On Christmas Day in Macaé, Rio de Janeiro, Brazil, the kitchen was the gathering place for Thailine Kolb, her cousins, her mother and her aunts. While the children ran around, the women, dressed in matching aprons, prepared a holiday dinner. Mrs. Kolb remembers sprinkling salt on dishes and mashing pounds of yuca for one of her favorite holiday dishes: purê de mandioca, or yuca purée.
But now, about a decade since she moved to the United States, this purée has a deeper meaning on her Thanksgiving table, representing her culture amid the dishes of her husband’s family. Not only is it an easy substitute for mashed potatoes, it’s a natural way for her to incorporate her country’s flavors, like many other immigrants do, on the holiday.
“I like the taste better,” said Mrs. Kolb, 33, of New Haven, Conn. When she started making the dish five years ago for Thanksgiving with her then-boyfriend’s family, she would call her mother, Liomar dos Santos Paula Araujo, in Brazil, who taught her how to boil, mash and make the yuca rich with butter and milk over the phone.
Yuca, the root of the cassava plant, can be found in many of the country’s dishes. Once its tough outer bark is peeled away, the starchy white flesh within can be boiled, mashed, fried like a French fry or even used as a flour.
The crop likely originated in Brazil and was a staple for Indigenous people living in the Amazon Basin and the foothills of the Andes Mountains, said Darna L. Dufour, a retired anthropology professor at the University of Colorado, Boulder.
In the 16th century, Indigenous Brazilians taught the Portuguese how to prepare the root safely, said Seth Garfield, a Brazilian history professor at the University of Texas at Austin. (Its bark contains cyanide and must be removed before cooking.)
“It’s very much a part of Brazilian national identity as a food,” Dr. Garfield said.

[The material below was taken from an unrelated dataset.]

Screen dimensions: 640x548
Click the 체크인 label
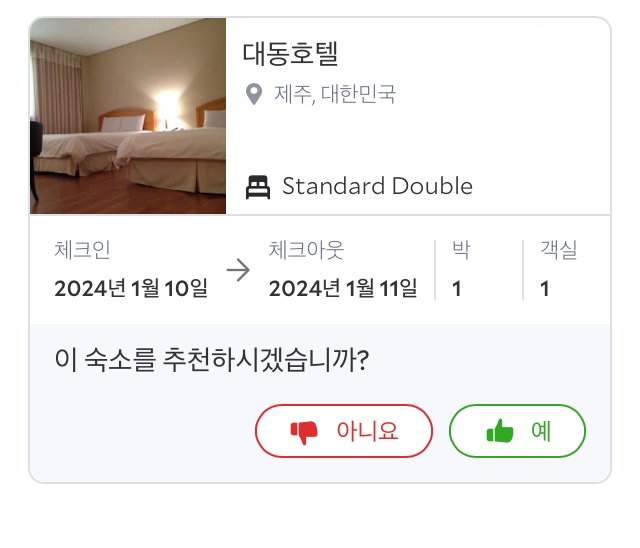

The food blogger Aline Shaw has incorporated dishes that were “emotionally important for everyone participating” in her American Thanksgivings with family and friends. For her, that dish is purê de mandioca, something she also learned to make with her mother in Brazil. She remembered watching her mother peel and cut the yuca, unintimidated by its preparation. She’d break open pieces of yuca with her hands and peel its outer bark with only a small paring knife.
For Ms. Shaw, 38, who lives in Dallas, that work was a labor of love. And as a culinary school graduate accustomed to cooking other people’s cuisines, she loves to share her culture at the table. She even wrote about her mother’s recipe around Thanksgiving on her blog, Brazilian Kitchen Abroad, so that people could try something new.
“I’m always eating other people’s foods, so I always make it a point to make something Brazilian,” she said, adding that Thanksgiving is “a great opportunity for people to venture out of the norm, especially in a country with so many cultures living together.”